- Education: University of Chittagong
- Occupation: Civil servant
- Known for: Secretary (Coordination and Reforms), Cabinet Division; Member, National Human Rights Commission of Bangladesh

= Md Nazrul Islam (secretary) =

Md Nazrul Islam is a retired Bangladeshi civil servant and policy reform expert. He is the former acting chairperson and member of the National Human Rights Commission of Bangladesh. He previously served as Secretary (Coordination and Reforms) in the Cabinet Division of the Government of Bangladesh.

==Early life and education==
Islam completed his Bachelor's and Master's degrees in Political Science from the University of Chittagong in 1977 and 1978, respectively.

==Career==
Islam joined the Bangladesh Civil Service in the Administration cadre in 1983. He held several administrative roles during his career, including Magistrate, Upazila Nirbahi Officer, Land Settlement Officer, and Additional Deputy Commissioner. He later worked in the Ministry of Education as the Project Director of a large education project supported by multiple development partners. The project aimed to improve access to quality education and promote the use of digital tools in schools.

In 2014, Islam was appointed the Secretary (Coordination and Reforms) in the Cabinet Division. He was involved in efforts to reform public administration in line with the national goal of building a more inclusive and citizen-focused government.

Islam was involved in the creation and rollout of the National Integrity Strategy, which aims to reduce corruption and improve ethical standards in public service. He also chaired the inter-ministerial working group on the implementation of the Right to Information Act and helped promote access to public information. In addition, he introduced updated versions of Citizen’s Charters and launched an online Grievance Redress System to make it easier for citizens to report problems and receive solutions.
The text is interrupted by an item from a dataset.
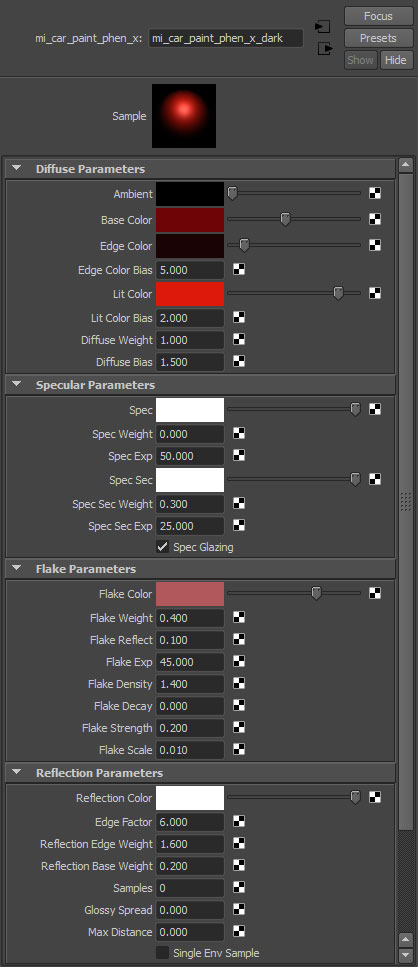Click the Hide button
This screenshot has height=967, width=418.
coord(396,60)
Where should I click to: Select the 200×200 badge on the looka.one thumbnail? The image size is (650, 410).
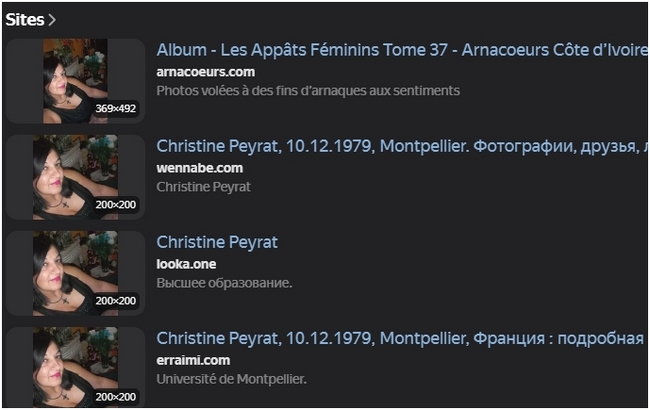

In August 2016, Islam was appointed commissioner of the National Human Rights Commission. He interrogated the owner and manager of Raintree Hotel after an incident of rape at the hotel as head of the commission's fact-finding team. From 2 July 2019 to 6 August 2019, he served as the acting chairman of the National Human Rights Commission.

In 2020, Islam joined Vital Strategies as the country director for Bangladesh. After the fall of the Sheikh Hasina led Awami League government, he was sued in a murder case along with 53 former secretaries of the government of Bangladesh.